• **Check your understanding**:
A - Please duplicate the article on marijuana banking word for word, from "Spokane-based Numerica credit" down to "and the Tri-Cities.".
B - Using the article on marijuana banking, decide whether each statement agrees with it. Answer yes or no and quote the words that settle it.
(i) Numerica credit union plans to avoid serving marijuana retailers.
(ii) The Columbia Credit Union board is ready to serve the marijuana industry.
(iii) The bill sponsored by Rep. Ed Perlmutter has drawn wide attention in the House.

• **Provided passage**:
= Beginning of Section =

He noted the credit union’s concern for public safety, adding “it’s our philosophy to help those individuals banks won’t help.” Rosendal said the credit union is open to the idea of extending its services to the industry in Western Washington counties outside its core service area.
Spokane-based Numerica credit union says it will also limit its services to growers and distributors, avoiding retailers because of the difficulty of tracking their sales practices. It will offer banking only within its service area, which includes Wenatchee and the Tri-Cities.
“It all comes down to community safety,” said credit union spokeswoman Kelli Hawkins. “We feel there’s a hazard to the community with all that cash.”
In Vancouver, Columbia Credit Union CEO Steve Kenny says his board has discussed the issue and so far is not ready to serve the marijuana industry.
“I have to ask the question: Does it bring value to our members at Columbia Credit Union?” said Kenny. But on the other side, he said the credit union is open to finding a way to serve the industry. “It is a legal business and we do not turn away legal businesses,” he said.
An act of Congress
An industry that deals in cash and money orders, but is obligated to meet state rules and make state tax payments, does not seem sustainable. But with retail sales set to begin as early as next month, no one has a solution to avoid an ugly and dangerous financial mess in the great experiment of marijuana legalization.
“It’s going around in a circle and everybody’s pointing to the person on the right,” said Kenny.
Colorado’s Legislature has approved an interim approach of creating what is an uninsured marijuana co-op that would provide money management until federal regulatory issues could be resolved. But the money management system requires Federal Reserve approval. Such approval seems unlikely, given the Fed’s rules, said Waller of the Colorado Bankers Association, since “dealing with an illegal substance is not permissible activity.”
That moves the conversation into what is a common cliche: it will take an act of Congress to fix this problem. “We need to get this thing moving at the federal level, because that’s where the action is,” said Pishue, of the Washington Bankers Association.
U.S. Rep. Denny Heck, a Democrat whose district covers most of Pierce and Thurston counties, is backing a bill sponsored by Rep. Ed Perlmutter, a Colorado Democrat, that would prevent bank regulators from prohibiting or taking action against state-licensed marijuana businesses. That bill would also provide immunity from federal prosecution or investigation against an institution or its employees based only on their provision of services to those businesses.
Banking associations in both Colorado and Washington favor the bill as a starting point for political action. But with only two states facing the problem, the bill so far has drawn little attention in the House.
Some see hope in an unexpected political movement last month on the equally troubling issue of banking in the medical marijuana industry. The House last month approved a little-noticed amendment to a low-profile bill to restrict the Drug Enforcement Administration from targeting medical marijuana operations in states where it is legal. That measure won support from 49 Republicans, including Washington’s Doc Hastings of Pasco, but still faces several procedural hurdles before it can be ratified.
Bristol, the Vancouver attorney, says that in the present void marijuana entrepreneurs will need to prepare for a potentially dangerous situation.
“My recommendation to a retailer in particular is that they have lots of cameras, a panic button to close things down, and that they use an armored car system,” Bristol said.
But when asked where the armored car would take the money, Bristol said he simply doesn’t know.

= End of Section =

Saved data entries:
= Beginning of Section =

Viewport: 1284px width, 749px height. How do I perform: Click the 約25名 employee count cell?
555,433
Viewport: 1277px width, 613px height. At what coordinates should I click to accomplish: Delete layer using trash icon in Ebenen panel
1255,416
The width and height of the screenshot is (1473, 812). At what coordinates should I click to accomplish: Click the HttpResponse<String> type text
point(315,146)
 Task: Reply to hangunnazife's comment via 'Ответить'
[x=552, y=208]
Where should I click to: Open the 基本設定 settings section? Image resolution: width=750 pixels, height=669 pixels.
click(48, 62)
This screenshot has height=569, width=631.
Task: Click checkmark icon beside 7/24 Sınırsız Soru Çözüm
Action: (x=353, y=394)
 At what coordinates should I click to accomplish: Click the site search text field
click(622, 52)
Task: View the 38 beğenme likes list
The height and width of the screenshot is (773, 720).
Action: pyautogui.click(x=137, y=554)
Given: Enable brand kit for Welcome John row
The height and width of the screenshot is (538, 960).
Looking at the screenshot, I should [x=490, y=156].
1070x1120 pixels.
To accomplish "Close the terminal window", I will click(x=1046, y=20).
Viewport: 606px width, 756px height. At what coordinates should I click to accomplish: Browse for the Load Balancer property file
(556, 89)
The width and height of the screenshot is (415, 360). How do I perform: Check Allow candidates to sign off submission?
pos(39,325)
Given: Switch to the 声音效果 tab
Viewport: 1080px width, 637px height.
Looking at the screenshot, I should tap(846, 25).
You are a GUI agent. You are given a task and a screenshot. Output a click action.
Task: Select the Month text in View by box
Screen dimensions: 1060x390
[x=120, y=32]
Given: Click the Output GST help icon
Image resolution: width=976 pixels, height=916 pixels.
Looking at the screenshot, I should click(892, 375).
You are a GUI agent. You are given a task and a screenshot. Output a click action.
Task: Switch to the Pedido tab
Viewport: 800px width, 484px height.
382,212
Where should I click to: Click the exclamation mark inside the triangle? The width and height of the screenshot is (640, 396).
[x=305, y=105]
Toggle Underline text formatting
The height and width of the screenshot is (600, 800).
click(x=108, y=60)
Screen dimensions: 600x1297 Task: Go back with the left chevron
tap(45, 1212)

= End of Section =

• **Responses in order**:
A -
Spokane-based Numerica credit union says it will also limit its services to growers and distributors, avoiding retailers because of the difficulty of tracking their sales practices. It will offer banking only within its service area, which includes Wenatchee and the Tri-Cities.

B -
(i) Yes: "avoiding retailers because of the difficulty of tracking their sales practices"
(ii) No: "so far is not ready to serve the marijuana industry"
(iii) No: "the bill so far has drawn little attention in the House"